Le pape François a célébré la messe du Mercredi des Cendres en la Basilique Sainte-Sabine, mercredi 22 février, au cours de laquelle a eu lieu le rite de l’imposition des cendres. Dans so homélie, il a commenté la parole du prophète Joël, « Revenez à moi de tout votre cœur », rappelant que le rite des cendres nous introduit sur un « chemin de retour » et nous adresse « deux invitations : revenir à la vérité sur nous-mêmes et revenir à Dieu et à nos frères ».

Le Carême est un temps « favorable » pour « changer de regard sur nous-mêmes » et « faire tomber les masques que nous portons », a souligné le pape. Un temps pour se rappeler que « sans Dieu, l’homme n’est rien ». Avec lui, « nous renaîtrons de nos cendres, mais sans Lui nous sommes poussière ». Un temps pour découvrir que « la vie est relation » : « relation originelle avec le Seigneur » et « relations vitales avec les autres ».
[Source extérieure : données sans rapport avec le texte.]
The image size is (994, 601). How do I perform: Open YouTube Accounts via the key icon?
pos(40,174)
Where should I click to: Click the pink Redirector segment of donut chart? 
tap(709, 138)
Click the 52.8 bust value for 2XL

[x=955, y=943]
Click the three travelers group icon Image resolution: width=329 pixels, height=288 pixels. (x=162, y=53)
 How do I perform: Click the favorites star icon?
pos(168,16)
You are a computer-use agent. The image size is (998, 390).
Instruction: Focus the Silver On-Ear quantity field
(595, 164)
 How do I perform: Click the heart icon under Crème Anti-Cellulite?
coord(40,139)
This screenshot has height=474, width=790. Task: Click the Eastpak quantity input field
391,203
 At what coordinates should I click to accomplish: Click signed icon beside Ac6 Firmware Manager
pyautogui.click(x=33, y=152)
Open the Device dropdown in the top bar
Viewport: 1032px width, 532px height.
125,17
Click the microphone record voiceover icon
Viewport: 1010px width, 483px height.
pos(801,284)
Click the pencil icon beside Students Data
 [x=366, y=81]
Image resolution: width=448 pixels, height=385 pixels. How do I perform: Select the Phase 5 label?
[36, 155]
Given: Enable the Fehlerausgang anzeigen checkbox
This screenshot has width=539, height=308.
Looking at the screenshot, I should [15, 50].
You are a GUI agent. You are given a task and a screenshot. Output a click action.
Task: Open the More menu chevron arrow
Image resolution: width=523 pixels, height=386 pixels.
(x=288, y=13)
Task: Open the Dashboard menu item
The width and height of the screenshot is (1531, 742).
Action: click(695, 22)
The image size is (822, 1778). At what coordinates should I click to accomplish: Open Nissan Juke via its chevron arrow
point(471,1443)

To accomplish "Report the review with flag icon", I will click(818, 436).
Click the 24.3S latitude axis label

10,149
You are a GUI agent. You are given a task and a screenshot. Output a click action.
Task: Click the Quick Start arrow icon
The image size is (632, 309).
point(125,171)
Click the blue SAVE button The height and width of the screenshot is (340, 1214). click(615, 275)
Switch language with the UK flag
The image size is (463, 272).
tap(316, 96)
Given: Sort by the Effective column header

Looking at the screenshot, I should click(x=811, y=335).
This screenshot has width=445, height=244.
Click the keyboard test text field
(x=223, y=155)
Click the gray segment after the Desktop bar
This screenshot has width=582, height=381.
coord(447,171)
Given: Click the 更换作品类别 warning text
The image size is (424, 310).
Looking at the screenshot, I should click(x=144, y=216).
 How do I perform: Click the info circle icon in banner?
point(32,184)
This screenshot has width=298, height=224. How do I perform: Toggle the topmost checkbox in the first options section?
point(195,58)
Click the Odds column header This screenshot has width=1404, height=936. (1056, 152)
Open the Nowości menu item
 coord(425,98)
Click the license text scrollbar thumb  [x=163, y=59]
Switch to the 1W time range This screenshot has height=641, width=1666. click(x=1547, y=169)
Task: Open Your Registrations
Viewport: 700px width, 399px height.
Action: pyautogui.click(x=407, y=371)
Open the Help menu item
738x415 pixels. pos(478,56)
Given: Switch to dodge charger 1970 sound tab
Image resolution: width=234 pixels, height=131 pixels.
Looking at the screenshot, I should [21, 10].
Pour vivre ce temps, François a rappelé les « trois grandes voies », qui ne sont pas des « rites extérieurs », mais des « gestes » exprimant « un renouvellement du cœur » : l’aumône, pour « toucher de ses mains et de ses larmes la souffrance des pauvres », la prière, « dialogue de vérité et d’amour avec le Père », et le jeûne, « un geste fort pour rappeler à notre cœur ce qui compte et ce qui passe ».

 

Homélie du pape François

« Voici maintenant le moment favorable, le voici maintenant le jour du salut ! » (2 Co 6, 2). Cette expression de l’apôtre Paul nous aide à entrer dans l’esprit du temps du Carême. En effet, le Carême est le temps favorable pour revenir à l’essentiel, pour nous dépouiller de ce qui nous encombre, pour nous réconcilier avec Dieu, pour rallumer le feu de l’Esprit Saint qui demeure caché dans les cendres de notre fragile humanité. Revenir à l’essentiel. C’est le temps de grâce pour mettre en pratique ce que le Seigneur nous a demandé dans le premier verset de la Parole que nous venons d’écouter : « Revenez à moi de tout votre cœur » (Jl 2, 12). Revenir à l’essentiel qui est le Seigneur.

Le rite des cendres nous introduit sur ce chemin de retour et nous adresse deux invitations : revenir à la vérité sur nous-mêmes et revenir à Dieu et à nos frères.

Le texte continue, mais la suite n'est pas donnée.